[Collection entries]
========

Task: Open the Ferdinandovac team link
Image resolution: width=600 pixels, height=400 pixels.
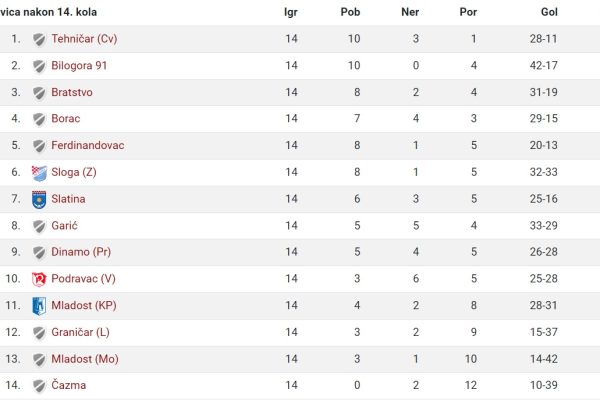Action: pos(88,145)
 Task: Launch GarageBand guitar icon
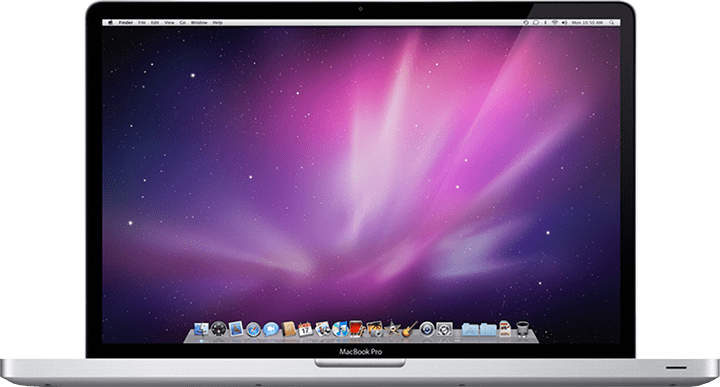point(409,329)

========

§ **YOUR OBJECTIVE**:
Give back each line of the records above word for word, leaving out the pictures.

§ **ANSWER TO THIS PROBLEM**:
Task: Open the Ferdinandovac team link
Image resolution: width=600 pixels, height=400 pixels.
Action: pos(88,145)
 Task: Launch GarageBand guitar icon
point(409,329)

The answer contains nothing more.